**WHAT THE EXERCISE ASKS:** Repeat nothing but the lines below running from the one containing "Where should I" to the one containing "Select the white object marker on the t-shirt". Keep both end lines.

**DATA PROVIDED:**
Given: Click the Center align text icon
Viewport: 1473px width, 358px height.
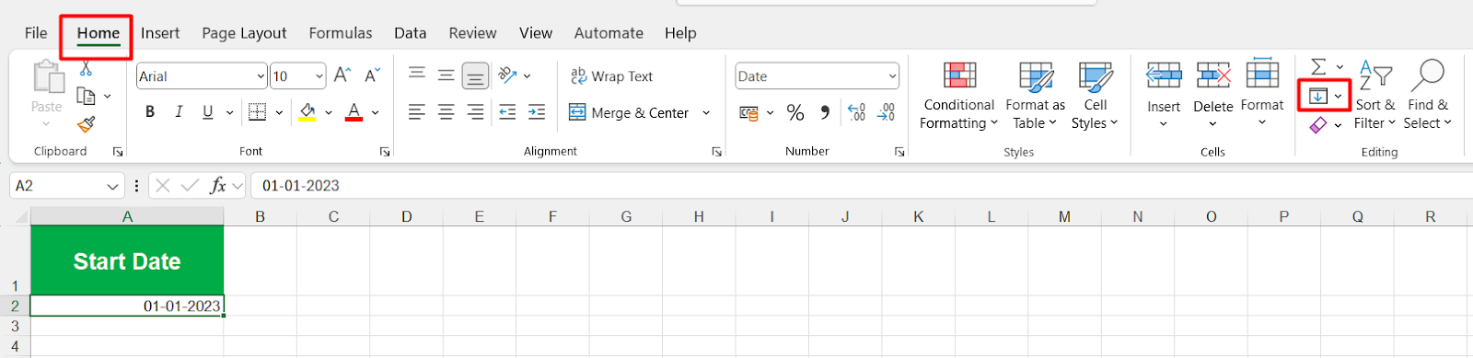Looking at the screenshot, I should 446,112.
---
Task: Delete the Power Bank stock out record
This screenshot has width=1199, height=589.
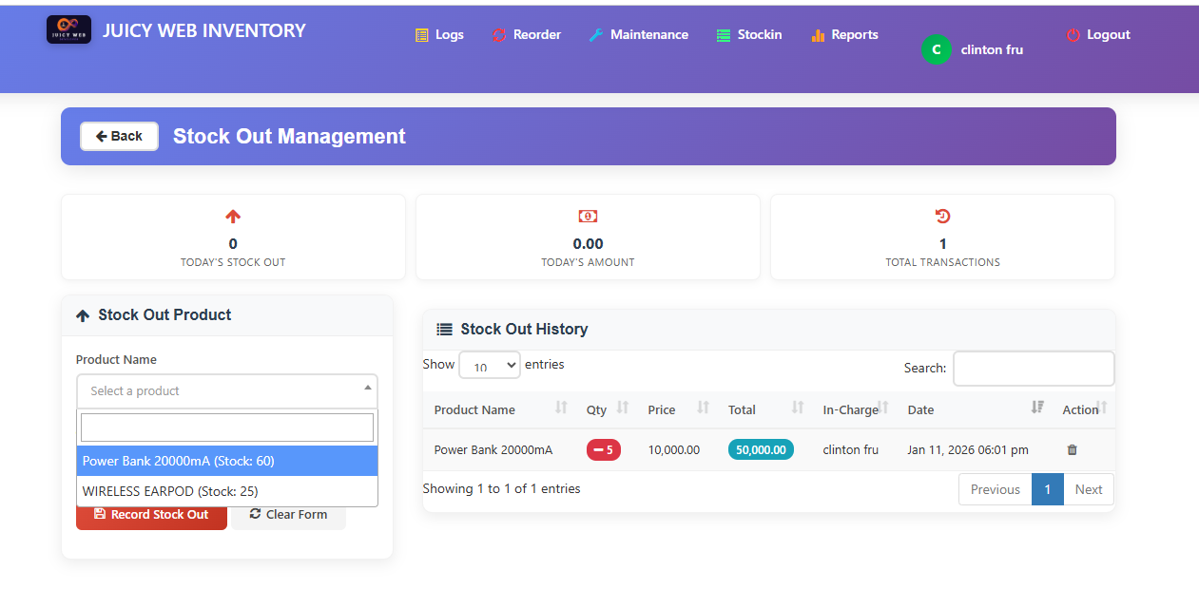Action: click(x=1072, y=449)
--
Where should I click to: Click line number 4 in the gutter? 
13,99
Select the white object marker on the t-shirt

**ANSWER TO THIS PROBLEM:**
Where should I click to: Click line number 4 in the gutter? 
13,99
Select the white object marker on the t-shirt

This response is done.